Aujourd'hui, on dirait qu'il n'a pas le profil, cet André Soudy, avec sa respiration de soufflet de forge au moindre effort, le sang qu'il crache et son physique de gringalet. Sa détermination, elle, est pourtant immense et son engagement anarchiste ne se démentira jamais, jusqu'au moment où il embrassera la Veuve.

Un sentiment né de sa rébellion contre le destin qui l'a fait naître pauvre, qui l'a rendu malade si jeune et ne lui a jamais fait de cadeau. C'est lui qui prononce la phrase de titre de ce billet, auquel j'ai rajouté un des surnoms qu'il se donne dans un autre de ses monologues, hommage à un autre jeune homme épris de liberté, comme lui, Arthur Rimbaud.

Ensuite, Soudy est le fruit de deux doctrines en vogue, alors : le déterminisme social et l'illégalisme. Le premier explique que la société s'impose à l'individu en toutes circonstances. C'est donc la société qui fait que André Soudy est pauvre et qu'il n'a guère d'espoir de s'élever un jour dans la hiérarchie sociale. On retrouve ce terme sociologique à plusieurs reprises dans le discours du jeune homme.

L'illégalisme, il est plus revendiqué par Soudy dans les actes que dans les mots. L'idée est simple : puisque la société crée des riches et des pauvres, on retrouve le déterminisme, il convient de rétablir l'équilibre, quitte à s'affranchir de la loi. En cela, ces actes sont donc révolutionnaires, puisqu'ils remettent en cause l'ordre établi.

La Bande à Bonnot sera un des exemples forts de l'application de l'illégalisme, mais la violence à laquelle ils recourent, surtout à l'encontre des employés et convoyeurs de fonds, par exemple (à Chantilly, déjà évoqué, mais aussi, lors du premier coup d'éclat de la Bande, rue Ordener, juste avant Noël 1911), leur vaudra énormément de critiques, y compris à gauche.

Voler des puissants, redistribuer, en cela, ils pourraient apparaître pour des Robin des Bois, mais le sang va trop couler dans leur sillage. Sourdy, pourtant, est un enfant de l'illégalisme, si je puis dire, puisque dès son jeune âge, à l'époque où il était commis, il accomplira nombre de larcins, rarement à son profit, mais le plus souvent au bénéfice des clients de ses patrons.

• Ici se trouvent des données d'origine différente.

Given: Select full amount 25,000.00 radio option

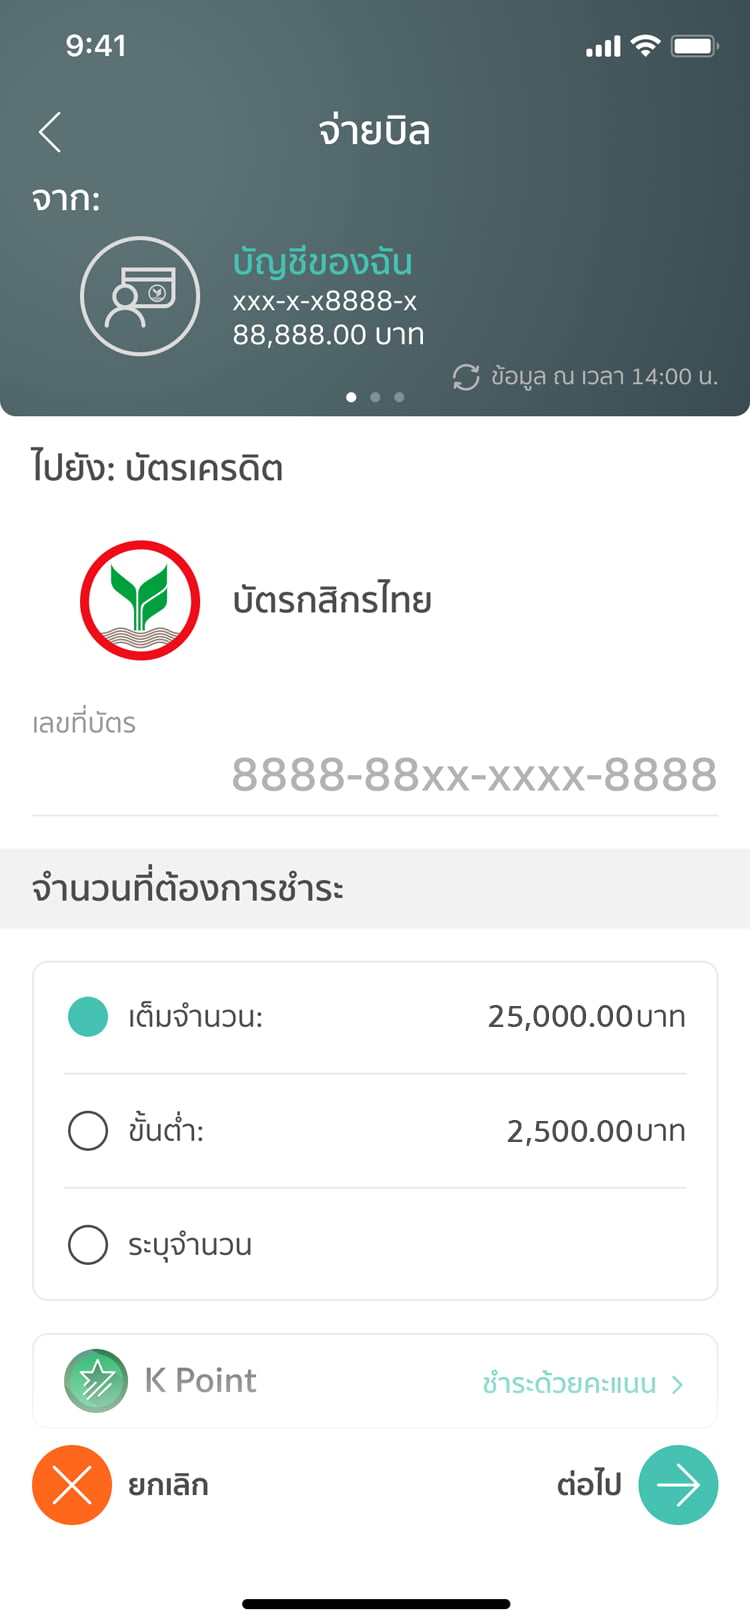Looking at the screenshot, I should 88,1017.
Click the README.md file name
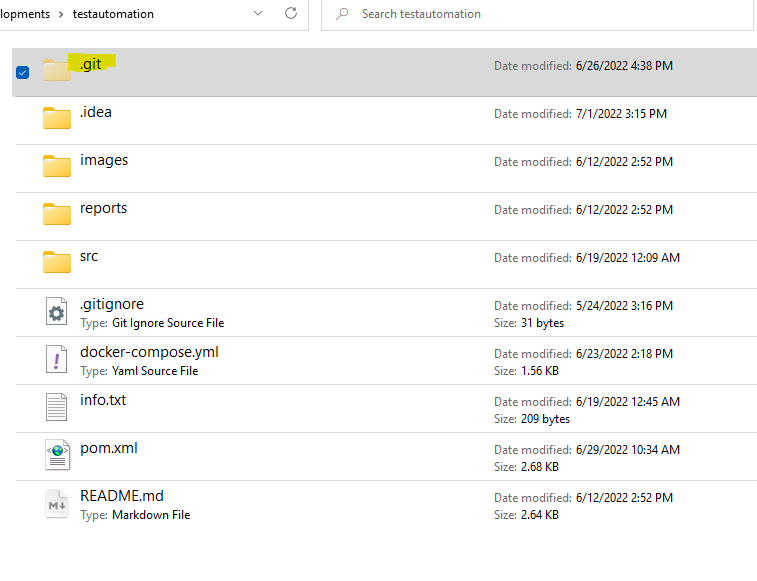The height and width of the screenshot is (581, 757). (121, 496)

Pour autant, je ne voudrais pas qu'en me lisant, vous voyiez "L'homme à la carabine" uniquement comme la chronique d'une série de faits divers. Bien sûr, cela retient l'attention, mais Patrick Pécherot s'intéresse à travers ses événements à l'anarchisme en ce début de XXe siècle, en France, et même au-delà des frontières de l'Hexagone.

Je vais vous faire une confidence, je ne suis pas au fait de l'histoire de l'anarchisme. J'ai des lacunes conséquentes en la matière, même. Alors, j'ai appris pas mal de choses qui auraient, pour certaines, méritées, je trouve, d'être plus développées (même si ce n'est pas le sujet central). A commencer par la vie communautaire à Romainville, là où se formera la Bande à Bonnot.

L'hygiénisme et le végétarisme imposés en particulier par Raymond Callemin, le fameux "Raymond la science", mais aussi les questions idéologiques et les débats théoriques autour de Victor Serge, autre figure de la Bande, qui, toutefois, se démarquera de Bonnot, justement en raison de la violence excessive instaurée.

Une vie en marge, rejetant l'ordre établi, choisissant l'insoumission pour dénoncer un Etat arbitraire, l'antimilitarisme, à une époque où les bruits de bottes commencent sérieusement à se faire entendre, sans patron, sans chef, sans ordres à recevoir, ni à donner, bien évidemment. Une certaine idée de la liberté, qui passe aussi par la revendication et le combat.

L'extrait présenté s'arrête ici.